• [Trecho selecionado]:
-- -- --
Sob este prisma revela-se excessivamente oneroso e difícil ao legitimado coletivo –

qualquer que seja, mesmo os entes estatais e Ministério Público – assumir essa incumbência de

provar o dano, nexo causal, reproduzindo os fatos em juízo quando quem têm o domínio sobre a

atividade perigosa, detém as informações técnicas sobre ela é o empreendedor que, por essas

mesmas razões, é o único apto a saná-lo (TRENNEPOHL, 2009, p. 420).

A par da maior facilidade do agente degradador em provar os fatos juridicamente

relevantes, vige em nosso ordenamento a responsabilidade objetiva (art. 14, § 1º, da Lei Federal

no. 6.981/81) pelos danos ecológicos, ficando internalizados os riscos da atividade interventiva

(GOMES, 2012, p. 478).

Há então a desnecessidade do autor coletivo empreender atividade cognitiva voltada a

exibir todos os elementos que configuram a responsabilidade civil, dentre eles perquirir a culpa

do agente poluidor.
-- -- --
• [Itens exibidos]:
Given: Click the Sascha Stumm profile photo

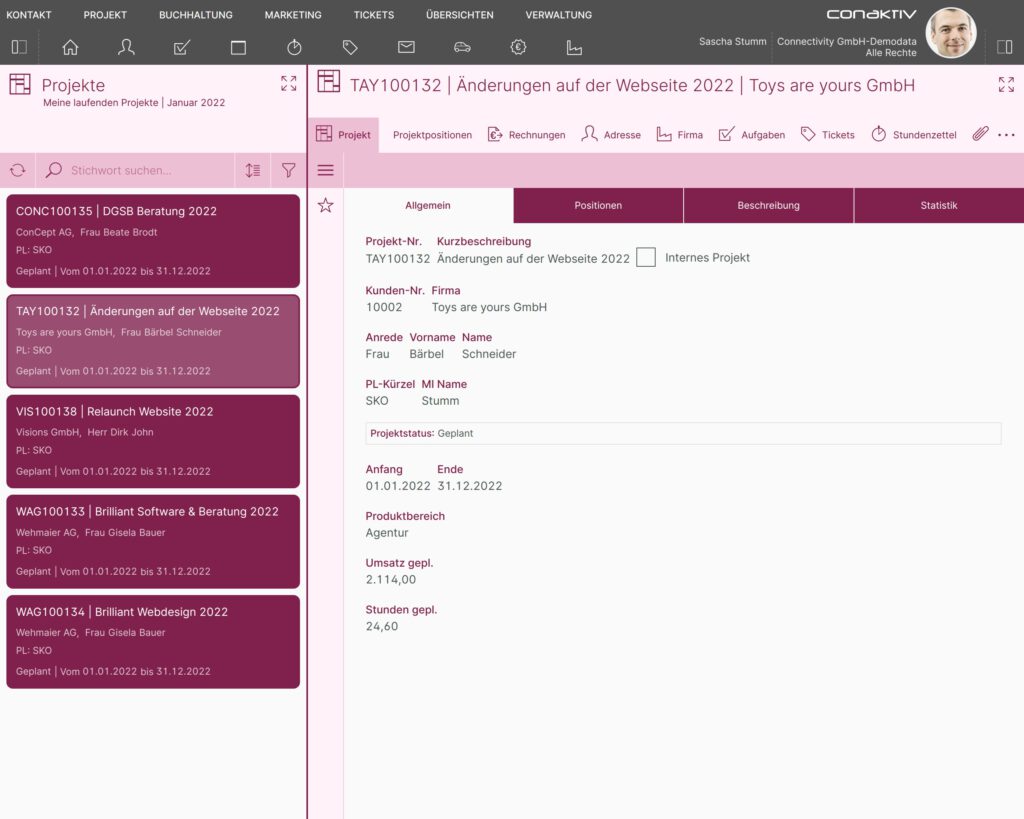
-- -- --
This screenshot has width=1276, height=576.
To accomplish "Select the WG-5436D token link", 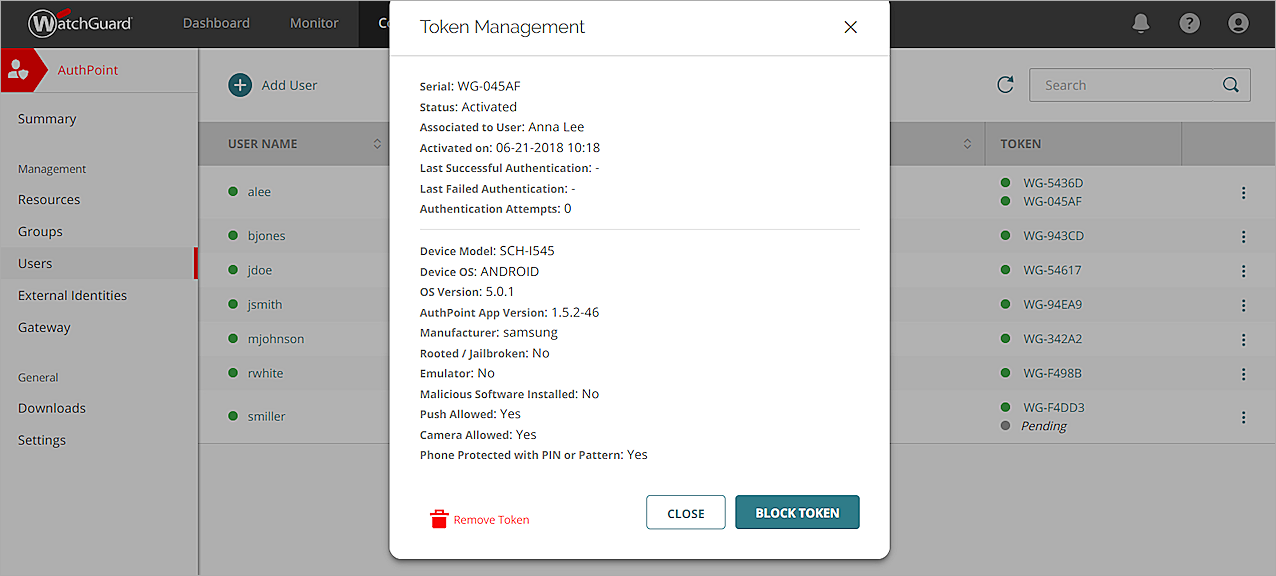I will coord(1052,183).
-- -- --
• [Complete o seguinte]:
1. Liste, na ordem em que aparece, tudo o que o trecho afirma sobre o empreendedor.
2. Devolva, sem mudar nada, a parte do trecho que começa nas palavras "(GOMES, 2012, p." e vai até depois de "do agente poluidor.".

• [Respostas]:
1.
- Tem o domínio sobre a atividade perigosa.
- Detém as informações técnicas sobre ela.
- É o único apto a saná-lo.

2.
(GOMES, 2012, p. 478).

Há então a desnecessidade do autor coletivo empreender atividade cognitiva voltada a

exibir todos os elementos que configuram a responsabilidade civil, dentre eles perquirir a culpa

do agente poluidor.